Bluntness100 · 11/06/2020 08:53

Oh cmon, millions of women get pregnant and are able to function hold down jobs and act perfectly rationally. Even if your hormones do unbalance you you’re still able to know logically how to behave and the difference between right and wrong

I really hate this portrayal of women that if we are pregnant or having our period, or even due our period, then we aren’t in control of ourselves because of “hormones”.

No wonder women can get such a bad reputation for being out of control emotionally when we say “it’s not my fault it’s my hormones” when we behave shittily.

Very odd that “hormones” never seem to make us nice.

SarahMcDonald · 11/06/2020 09:01

How old were you when you had your Dd1 @CrazyLady82? should I guess from your name that you are now 37 so you were 21 when you had her?

I’m wondering if your over reaction to your DDs new hairstyle is to do with this.

Do you resent the freedom and choices she has now compared to You at the same age?

Did you honestly expect her to be happy about you having a baby when she had been an only child all her life ?

Pawsandnoses · 11/06/2020 09:10

I imagine she's watched too many Brad Mondo videos and accidentally fried it with bleach to the consistency of chewing gum. There was probably little choice but to shave it and the best way to achieve healthy regrowth. It will grow back, she'll just be fuzzy for a while.

Porridgeoat · 11/06/2020 09:16

Irrational silly response on your part. It’s just hair and a fun thing to do. It’s normal for young people to experiment with their looks as they are exploring identity.

letmeeatcakes · 11/06/2020 12:39

My dd 16 years old wants to shave her hair off. I think she’s trying to get a reaction from me. I’ve told her when she’s 18 she can do what she wants. But I don’t think it’s that big a deal and certainly wouldn’t be silently screaming about it if she did do it.

BadAlice · 11/06/2020 12:52

@Pawsandnoses I was actually watching a Brad Mondo video of girls shaving their heads the other week. It nearly convinced me to do it! 😂

motherheroic · 11/06/2020 18:51

@letmeeatcakes What's the point in prolonging it for 2 years, when in those 2 years she could grow back a good amount of hair after shaving it? You're clearly hoping she will change her mind.

Noshowlomo · 11/06/2020 18:52

I bet she looks cool as fuck !

NerrSnerr · 11/06/2020 19:02

@letmeeatcakes surely a 16 year old should be allowed to shave their head? No one would bat an eyelid at a 16 year old boy doing it so why shouldn't a girl?
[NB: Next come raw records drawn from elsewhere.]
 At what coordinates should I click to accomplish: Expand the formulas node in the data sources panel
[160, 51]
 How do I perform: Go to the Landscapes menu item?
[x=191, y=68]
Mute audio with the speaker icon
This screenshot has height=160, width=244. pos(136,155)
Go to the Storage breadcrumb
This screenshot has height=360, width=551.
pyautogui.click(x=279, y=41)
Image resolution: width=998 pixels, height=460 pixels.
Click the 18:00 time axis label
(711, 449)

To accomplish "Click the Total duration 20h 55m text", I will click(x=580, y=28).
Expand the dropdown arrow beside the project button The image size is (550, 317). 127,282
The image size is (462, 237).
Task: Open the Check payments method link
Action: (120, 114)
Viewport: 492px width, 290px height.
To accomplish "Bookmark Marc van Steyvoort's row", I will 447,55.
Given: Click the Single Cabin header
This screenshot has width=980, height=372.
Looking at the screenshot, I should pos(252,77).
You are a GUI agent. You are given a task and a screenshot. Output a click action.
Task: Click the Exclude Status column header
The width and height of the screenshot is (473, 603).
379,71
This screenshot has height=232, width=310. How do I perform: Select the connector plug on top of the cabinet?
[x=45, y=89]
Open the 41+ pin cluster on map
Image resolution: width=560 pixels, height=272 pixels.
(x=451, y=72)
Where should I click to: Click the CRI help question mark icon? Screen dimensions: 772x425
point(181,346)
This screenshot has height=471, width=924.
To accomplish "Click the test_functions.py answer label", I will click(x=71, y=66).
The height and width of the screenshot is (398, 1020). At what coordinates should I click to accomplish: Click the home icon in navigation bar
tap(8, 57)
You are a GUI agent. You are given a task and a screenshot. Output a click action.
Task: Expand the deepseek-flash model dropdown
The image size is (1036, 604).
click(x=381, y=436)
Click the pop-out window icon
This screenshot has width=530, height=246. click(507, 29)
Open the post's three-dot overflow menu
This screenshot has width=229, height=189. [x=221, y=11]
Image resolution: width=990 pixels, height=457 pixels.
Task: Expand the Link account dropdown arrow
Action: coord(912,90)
AdriannaP · 11/06/2020 19:25

Policing a teenager’s hair is awful and as pp pointed out a boy would be allowed to do that. I shaved ny head with 15, the hair grew back, everyone survived.

Porridgeoat · 11/06/2020 19:32

Lockdown is the perfect time to do it

Lordfrontpaw · 11/06/2020 20:27

True - I’ve cut DH and DS hair. It will grow back!

Splitsunrise · 12/06/2020 08:56

OP it’s fine, you didn’t say anything bad to her and it sounds like you have more going on!

0nTheEdge · 12/06/2020 13:36

I think your DD could be feeling very unsettled about the baby. It will be a big change for everyone and she's never had to share you before, let alone now she's a grown up in so many ways but maybe not quite secure in it all. Could the shaved head be a bit of a cry for attention?
I understand it's an incredibly stressful time for you too. I can't imagine how you must feel having gone through everything you have to get here. Your daughter's words must have cut deep.
I think you two need to have a good talk before the baby gets here. Reassure her how much you love her and that you'll still love and support her just as much when the baby is here, including radical hairstyle choices ;) Tell her that she hurt you, but you understand how the change is daunting and will affect her.